What is expected: Each line in the listing is to be restated exactly.

Stored data:
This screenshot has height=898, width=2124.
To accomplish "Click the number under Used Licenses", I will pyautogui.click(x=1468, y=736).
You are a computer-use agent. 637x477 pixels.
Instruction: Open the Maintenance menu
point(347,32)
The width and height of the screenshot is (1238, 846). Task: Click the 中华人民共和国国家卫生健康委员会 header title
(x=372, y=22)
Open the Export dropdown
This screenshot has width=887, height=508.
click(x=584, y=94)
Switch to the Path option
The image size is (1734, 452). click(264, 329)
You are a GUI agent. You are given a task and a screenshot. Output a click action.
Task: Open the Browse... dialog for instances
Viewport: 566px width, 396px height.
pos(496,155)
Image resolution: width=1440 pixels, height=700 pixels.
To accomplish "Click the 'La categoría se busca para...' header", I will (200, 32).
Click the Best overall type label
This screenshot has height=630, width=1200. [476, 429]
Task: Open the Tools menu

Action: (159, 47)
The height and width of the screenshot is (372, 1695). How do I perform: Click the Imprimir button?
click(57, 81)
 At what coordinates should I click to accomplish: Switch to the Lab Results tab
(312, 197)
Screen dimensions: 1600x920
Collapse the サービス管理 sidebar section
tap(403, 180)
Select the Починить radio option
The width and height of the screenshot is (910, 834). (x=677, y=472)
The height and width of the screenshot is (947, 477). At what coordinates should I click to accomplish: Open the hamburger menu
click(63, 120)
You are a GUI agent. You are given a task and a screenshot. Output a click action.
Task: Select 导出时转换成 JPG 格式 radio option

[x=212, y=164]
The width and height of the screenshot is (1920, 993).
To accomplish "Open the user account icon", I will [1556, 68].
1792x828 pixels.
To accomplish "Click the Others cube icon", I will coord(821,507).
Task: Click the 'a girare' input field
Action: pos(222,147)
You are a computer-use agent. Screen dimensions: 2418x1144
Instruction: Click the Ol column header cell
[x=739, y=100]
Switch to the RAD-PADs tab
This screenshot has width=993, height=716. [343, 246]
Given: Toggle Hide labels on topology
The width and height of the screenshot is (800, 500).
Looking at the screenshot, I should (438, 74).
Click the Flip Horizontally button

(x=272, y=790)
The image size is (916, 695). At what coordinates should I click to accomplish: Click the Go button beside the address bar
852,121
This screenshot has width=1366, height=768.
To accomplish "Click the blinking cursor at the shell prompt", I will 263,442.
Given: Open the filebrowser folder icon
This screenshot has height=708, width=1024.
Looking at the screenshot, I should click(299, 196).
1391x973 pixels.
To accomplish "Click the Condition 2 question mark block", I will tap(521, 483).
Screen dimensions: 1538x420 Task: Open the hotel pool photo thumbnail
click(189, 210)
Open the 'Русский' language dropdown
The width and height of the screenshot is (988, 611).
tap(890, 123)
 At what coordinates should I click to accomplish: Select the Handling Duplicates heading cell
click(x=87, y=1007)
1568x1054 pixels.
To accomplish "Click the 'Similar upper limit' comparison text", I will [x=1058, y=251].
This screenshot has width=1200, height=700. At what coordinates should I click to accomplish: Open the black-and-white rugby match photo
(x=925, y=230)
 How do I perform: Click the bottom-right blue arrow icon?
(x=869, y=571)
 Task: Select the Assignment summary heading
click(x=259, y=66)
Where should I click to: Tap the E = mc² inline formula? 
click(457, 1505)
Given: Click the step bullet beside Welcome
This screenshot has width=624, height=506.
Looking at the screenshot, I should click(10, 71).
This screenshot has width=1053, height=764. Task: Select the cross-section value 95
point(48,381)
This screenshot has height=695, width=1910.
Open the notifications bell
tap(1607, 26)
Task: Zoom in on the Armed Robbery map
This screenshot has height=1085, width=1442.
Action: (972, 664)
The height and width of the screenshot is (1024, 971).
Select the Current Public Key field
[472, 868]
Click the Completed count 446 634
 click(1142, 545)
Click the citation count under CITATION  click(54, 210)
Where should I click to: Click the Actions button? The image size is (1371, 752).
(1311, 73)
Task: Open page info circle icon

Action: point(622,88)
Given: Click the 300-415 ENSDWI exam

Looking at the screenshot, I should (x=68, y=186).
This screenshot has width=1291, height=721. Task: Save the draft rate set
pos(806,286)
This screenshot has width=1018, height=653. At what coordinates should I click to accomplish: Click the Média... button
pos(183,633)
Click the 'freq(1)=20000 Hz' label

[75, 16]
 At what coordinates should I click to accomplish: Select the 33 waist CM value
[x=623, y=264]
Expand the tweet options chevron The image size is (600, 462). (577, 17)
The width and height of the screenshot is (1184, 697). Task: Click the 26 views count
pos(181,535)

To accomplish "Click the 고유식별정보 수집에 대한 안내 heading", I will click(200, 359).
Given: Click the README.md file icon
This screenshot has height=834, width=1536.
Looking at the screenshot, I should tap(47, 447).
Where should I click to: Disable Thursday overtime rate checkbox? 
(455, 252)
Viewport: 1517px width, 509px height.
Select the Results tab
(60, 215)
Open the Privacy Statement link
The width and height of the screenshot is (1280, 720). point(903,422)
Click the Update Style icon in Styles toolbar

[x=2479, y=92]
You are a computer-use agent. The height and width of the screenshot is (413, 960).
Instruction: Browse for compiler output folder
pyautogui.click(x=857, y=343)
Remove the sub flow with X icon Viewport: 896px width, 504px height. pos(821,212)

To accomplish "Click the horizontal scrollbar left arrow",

Exercise output:
This screenshot has height=898, width=2124.
To accomplish "Click the number under Used Licenses", I will pyautogui.click(x=1468, y=736).
You are a computer-use agent. 637x477 pixels.
Instruction: Open the Maintenance menu
point(347,32)
The width and height of the screenshot is (1238, 846). Task: Click the 中华人民共和国国家卫生健康委员会 header title
(x=372, y=22)
Open the Export dropdown
This screenshot has width=887, height=508.
click(x=584, y=94)
Switch to the Path option
The image size is (1734, 452). click(264, 329)
You are a GUI agent. You are given a task and a screenshot. Output a click action.
Task: Open the Browse... dialog for instances
Viewport: 566px width, 396px height.
pos(496,155)
Image resolution: width=1440 pixels, height=700 pixels.
To accomplish "Click the 'La categoría se busca para...' header", I will (200, 32).
Click the Best overall type label
This screenshot has height=630, width=1200. [476, 429]
Task: Open the Tools menu

Action: (159, 47)
The height and width of the screenshot is (372, 1695). How do I perform: Click the Imprimir button?
click(57, 81)
 At what coordinates should I click to accomplish: Switch to the Lab Results tab
(312, 197)
Screen dimensions: 1600x920
Collapse the サービス管理 sidebar section
tap(403, 180)
Select the Починить radio option
The width and height of the screenshot is (910, 834). (x=677, y=472)
The height and width of the screenshot is (947, 477). At what coordinates should I click to accomplish: Open the hamburger menu
click(63, 120)
You are a GUI agent. You are given a task and a screenshot. Output a click action.
Task: Select 导出时转换成 JPG 格式 radio option

[x=212, y=164]
The width and height of the screenshot is (1920, 993).
To accomplish "Open the user account icon", I will [1556, 68].
1792x828 pixels.
To accomplish "Click the Others cube icon", I will coord(821,507).
Task: Click the 'a girare' input field
Action: pos(222,147)
You are a computer-use agent. Screen dimensions: 2418x1144
Instruction: Click the Ol column header cell
[x=739, y=100]
Switch to the RAD-PADs tab
This screenshot has width=993, height=716. [343, 246]
Given: Toggle Hide labels on topology
The width and height of the screenshot is (800, 500).
Looking at the screenshot, I should (438, 74).
Click the Flip Horizontally button

(x=272, y=790)
The image size is (916, 695). At what coordinates should I click to accomplish: Click the Go button beside the address bar
852,121
This screenshot has width=1366, height=768.
To accomplish "Click the blinking cursor at the shell prompt", I will 263,442.
Given: Open the filebrowser folder icon
This screenshot has height=708, width=1024.
Looking at the screenshot, I should click(299, 196).
1391x973 pixels.
To accomplish "Click the Condition 2 question mark block", I will tap(521, 483).
Screen dimensions: 1538x420 Task: Open the hotel pool photo thumbnail
click(189, 210)
Open the 'Русский' language dropdown
The width and height of the screenshot is (988, 611).
tap(890, 123)
 At what coordinates should I click to accomplish: Select the Handling Duplicates heading cell
click(x=87, y=1007)
1568x1054 pixels.
To accomplish "Click the 'Similar upper limit' comparison text", I will [x=1058, y=251].
This screenshot has width=1200, height=700. At what coordinates should I click to accomplish: Open the black-and-white rugby match photo
(x=925, y=230)
 How do I perform: Click the bottom-right blue arrow icon?
(x=869, y=571)
 Task: Select the Assignment summary heading
click(x=259, y=66)
Where should I click to: Tap the E = mc² inline formula? 
click(457, 1505)
Given: Click the step bullet beside Welcome
This screenshot has width=624, height=506.
Looking at the screenshot, I should click(10, 71).
This screenshot has width=1053, height=764. Task: Select the cross-section value 95
point(48,381)
This screenshot has height=695, width=1910.
Open the notifications bell
tap(1607, 26)
Task: Zoom in on the Armed Robbery map
This screenshot has height=1085, width=1442.
Action: (972, 664)
The height and width of the screenshot is (1024, 971).
Select the Current Public Key field
[472, 868]
Click the Completed count 446 634
 click(1142, 545)
Click the citation count under CITATION  click(54, 210)
Where should I click to: Click the Actions button? The image size is (1371, 752).
(1311, 73)
Task: Open page info circle icon

Action: point(622,88)
Given: Click the 300-415 ENSDWI exam

Looking at the screenshot, I should (x=68, y=186).
This screenshot has width=1291, height=721. Task: Save the draft rate set
pos(806,286)
This screenshot has width=1018, height=653. At what coordinates should I click to accomplish: Click the Média... button
pos(183,633)
Click the 'freq(1)=20000 Hz' label

[75, 16]
 At what coordinates should I click to accomplish: Select the 33 waist CM value
[x=623, y=264]
Expand the tweet options chevron The image size is (600, 462). (577, 17)
The width and height of the screenshot is (1184, 697). Task: Click the 26 views count
pos(181,535)

To accomplish "Click the 고유식별정보 수집에 대한 안내 heading", I will click(200, 359).
Given: Click the README.md file icon
This screenshot has height=834, width=1536.
Looking at the screenshot, I should tap(47, 447).
Where should I click to: Disable Thursday overtime rate checkbox? 
(455, 252)
Viewport: 1517px width, 509px height.
Select the Results tab
(60, 215)
Open the Privacy Statement link
The width and height of the screenshot is (1280, 720). point(903,422)
Click the Update Style icon in Styles toolbar

[x=2479, y=92]
You are a computer-use agent. The height and width of the screenshot is (413, 960).
Instruction: Browse for compiler output folder
pyautogui.click(x=857, y=343)
Remove the sub flow with X icon Viewport: 896px width, 504px height. pos(821,212)

To accomplish "Click the horizontal scrollbar left arrow",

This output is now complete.